Un potentiel de production énorme

Stephan Freudenstein, de l’Université technique de Munich, nous détaille le potentiel du concept : « Le réseau routier représente 5% de la superficie totale de l’Allemagne et les autoroutes en occupent presque la moitié. Il est intéressant d’utiliser cet espace pour produire de l’électricité » explique-t-il.
L’Allemagne compte 13.000 km d’autoroutes dont plus d’un quart sont à 6 voies ou plus. Cela représente une surface de 337 km2, légèrement plus grande que celle de la ville de Brême.
Martin Heinrich a calculé la quantité d’énergie que les autobahn solaires allemandes pourraient générer : même en tenant compte d’une perte de rendement de 30 % due aux orientations non optimales des panneaux à de nombreux endroits du réseau ainsi qu’à l’ombrage provoqué par les arbres ou les talus, il estime qu’une production électrique de 47 térawattsheures (TWh) par an est possible. De quoi couvrir près d’un tiers de la consommation de tous les ménages de ce pays de 83 millions d’habitants.

Les scientifiques ont également estimé le prix d’un tel déploiement : environ 300 euros par m2, plus de deux fois supérieur à celui des grandes centrales photovoltaïques au sol, mais comparable à celui des installations en toiture. La couverture totale du réseau autoroutier allemand par des ombrières solaires coûterait alors 100 milliards d’euros. Une somme rondelette mais qui en regard de la quantité d’énergie produite n’est pas exagérée, estime Martin Heinrich.
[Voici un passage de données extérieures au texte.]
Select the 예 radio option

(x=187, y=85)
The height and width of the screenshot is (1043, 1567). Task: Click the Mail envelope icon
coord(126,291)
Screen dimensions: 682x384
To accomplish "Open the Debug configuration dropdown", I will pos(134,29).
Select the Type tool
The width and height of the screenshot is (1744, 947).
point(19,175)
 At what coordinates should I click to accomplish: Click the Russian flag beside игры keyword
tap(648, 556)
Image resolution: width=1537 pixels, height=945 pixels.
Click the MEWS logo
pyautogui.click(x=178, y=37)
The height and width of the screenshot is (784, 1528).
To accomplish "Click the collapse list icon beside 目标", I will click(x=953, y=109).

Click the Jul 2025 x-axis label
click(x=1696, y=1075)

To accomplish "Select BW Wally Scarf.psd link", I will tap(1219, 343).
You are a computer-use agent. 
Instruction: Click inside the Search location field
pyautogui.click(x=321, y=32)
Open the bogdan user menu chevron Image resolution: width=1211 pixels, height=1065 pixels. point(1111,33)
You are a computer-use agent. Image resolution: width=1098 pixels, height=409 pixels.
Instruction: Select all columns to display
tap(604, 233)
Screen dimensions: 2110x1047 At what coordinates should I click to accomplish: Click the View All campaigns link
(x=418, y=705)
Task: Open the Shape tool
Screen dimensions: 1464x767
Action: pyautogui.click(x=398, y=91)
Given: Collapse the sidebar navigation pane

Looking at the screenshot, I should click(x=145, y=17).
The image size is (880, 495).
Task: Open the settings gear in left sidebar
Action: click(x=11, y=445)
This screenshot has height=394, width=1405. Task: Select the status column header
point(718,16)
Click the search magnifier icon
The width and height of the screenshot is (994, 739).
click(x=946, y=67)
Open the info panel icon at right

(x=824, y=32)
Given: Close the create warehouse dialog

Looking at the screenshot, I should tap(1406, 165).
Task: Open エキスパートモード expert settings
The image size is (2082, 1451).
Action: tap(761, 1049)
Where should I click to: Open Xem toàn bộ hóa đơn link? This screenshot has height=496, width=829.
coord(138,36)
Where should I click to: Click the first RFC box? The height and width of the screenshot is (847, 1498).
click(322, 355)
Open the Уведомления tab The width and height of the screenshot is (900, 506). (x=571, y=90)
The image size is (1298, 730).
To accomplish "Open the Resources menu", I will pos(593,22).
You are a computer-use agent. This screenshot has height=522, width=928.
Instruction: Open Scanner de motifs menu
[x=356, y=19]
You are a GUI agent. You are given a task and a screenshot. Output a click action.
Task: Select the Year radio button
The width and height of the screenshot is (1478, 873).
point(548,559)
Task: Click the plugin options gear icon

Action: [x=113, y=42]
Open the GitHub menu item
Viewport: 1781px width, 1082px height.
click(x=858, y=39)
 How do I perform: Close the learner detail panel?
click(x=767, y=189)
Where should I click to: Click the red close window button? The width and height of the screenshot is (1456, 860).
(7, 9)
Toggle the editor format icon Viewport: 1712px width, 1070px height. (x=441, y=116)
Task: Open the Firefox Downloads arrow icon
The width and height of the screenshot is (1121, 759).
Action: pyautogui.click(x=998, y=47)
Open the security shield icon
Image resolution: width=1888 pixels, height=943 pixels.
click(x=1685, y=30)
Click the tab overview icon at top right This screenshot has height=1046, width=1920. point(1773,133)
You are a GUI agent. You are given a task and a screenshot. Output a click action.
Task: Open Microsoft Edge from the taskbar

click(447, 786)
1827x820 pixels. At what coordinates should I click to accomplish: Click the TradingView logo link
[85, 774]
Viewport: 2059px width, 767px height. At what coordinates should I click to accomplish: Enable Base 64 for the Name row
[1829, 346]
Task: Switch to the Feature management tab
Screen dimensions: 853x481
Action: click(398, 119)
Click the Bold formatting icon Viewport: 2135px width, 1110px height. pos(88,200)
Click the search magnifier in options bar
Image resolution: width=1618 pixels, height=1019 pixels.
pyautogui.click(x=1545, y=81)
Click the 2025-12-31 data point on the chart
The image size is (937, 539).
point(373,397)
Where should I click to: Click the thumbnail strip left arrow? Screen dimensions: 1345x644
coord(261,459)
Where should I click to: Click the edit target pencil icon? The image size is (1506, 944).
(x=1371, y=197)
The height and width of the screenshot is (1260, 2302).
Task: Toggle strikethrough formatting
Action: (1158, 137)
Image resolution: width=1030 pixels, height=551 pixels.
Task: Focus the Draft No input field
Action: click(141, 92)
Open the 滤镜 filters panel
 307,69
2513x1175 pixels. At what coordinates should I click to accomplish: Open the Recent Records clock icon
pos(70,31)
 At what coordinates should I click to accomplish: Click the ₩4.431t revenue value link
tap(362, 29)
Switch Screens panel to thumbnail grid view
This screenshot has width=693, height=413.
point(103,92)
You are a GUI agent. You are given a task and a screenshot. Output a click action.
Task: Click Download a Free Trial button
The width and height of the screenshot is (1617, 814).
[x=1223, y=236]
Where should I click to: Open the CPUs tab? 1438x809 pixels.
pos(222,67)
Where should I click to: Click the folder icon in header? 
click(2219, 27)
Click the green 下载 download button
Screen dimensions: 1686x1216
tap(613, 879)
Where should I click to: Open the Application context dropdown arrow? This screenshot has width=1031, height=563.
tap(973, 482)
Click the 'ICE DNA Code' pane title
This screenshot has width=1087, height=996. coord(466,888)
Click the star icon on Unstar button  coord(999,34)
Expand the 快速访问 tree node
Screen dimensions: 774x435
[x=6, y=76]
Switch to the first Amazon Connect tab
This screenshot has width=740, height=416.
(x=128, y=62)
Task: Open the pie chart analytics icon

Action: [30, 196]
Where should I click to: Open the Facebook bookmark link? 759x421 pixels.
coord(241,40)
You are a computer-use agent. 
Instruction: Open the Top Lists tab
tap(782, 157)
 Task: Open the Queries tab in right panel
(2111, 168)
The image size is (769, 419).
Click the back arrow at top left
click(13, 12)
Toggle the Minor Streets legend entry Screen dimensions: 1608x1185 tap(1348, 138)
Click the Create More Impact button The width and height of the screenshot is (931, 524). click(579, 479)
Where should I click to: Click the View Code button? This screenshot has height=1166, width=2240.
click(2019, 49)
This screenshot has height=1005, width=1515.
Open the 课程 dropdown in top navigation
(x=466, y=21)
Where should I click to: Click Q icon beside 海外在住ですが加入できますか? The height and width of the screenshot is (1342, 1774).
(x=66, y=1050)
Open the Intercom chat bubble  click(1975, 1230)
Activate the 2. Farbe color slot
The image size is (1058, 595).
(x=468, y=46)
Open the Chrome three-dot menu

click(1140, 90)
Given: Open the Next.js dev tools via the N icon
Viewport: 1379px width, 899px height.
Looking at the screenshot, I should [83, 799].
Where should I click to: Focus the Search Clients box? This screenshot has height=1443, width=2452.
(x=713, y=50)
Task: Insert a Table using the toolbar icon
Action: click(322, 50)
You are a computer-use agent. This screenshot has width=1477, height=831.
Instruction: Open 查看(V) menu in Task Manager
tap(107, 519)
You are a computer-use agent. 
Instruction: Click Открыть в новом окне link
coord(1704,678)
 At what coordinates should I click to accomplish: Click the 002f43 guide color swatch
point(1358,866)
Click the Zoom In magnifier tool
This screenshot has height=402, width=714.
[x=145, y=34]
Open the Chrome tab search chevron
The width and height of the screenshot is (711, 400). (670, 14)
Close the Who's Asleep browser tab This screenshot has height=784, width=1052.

Les autoroutes allemandes occupent 2,5 % de la surface du territoire

La recherche durera 3 ans

Soutenu financièrement par l’Allemagne, l’Autriche et la Suisse, ce projet de recherche dénommé « PV-SÜD » s’étendra sur trois ans. Les chercheurs sélectionneront d’abord les modules photovoltaïques les plus adéquats. Il s’agira notamment de trouver un compromis en matière de transparence des panneaux : ils devront en effet laisser passer suffisamment de lumière pour garantir une bonne visibilité aux conducteurs tout en évitant une perte de rendement trop importante.
Dans un 2e temps, un tronçon pilote d’environ 40 mètres de long sera construit pour tester la solidité de la structure, sa résistance aux intempéries, au vent et aux contingences dues à la circulation. Les impacts sur la sécurité routière et la conduite des automobilistes seront également évalués.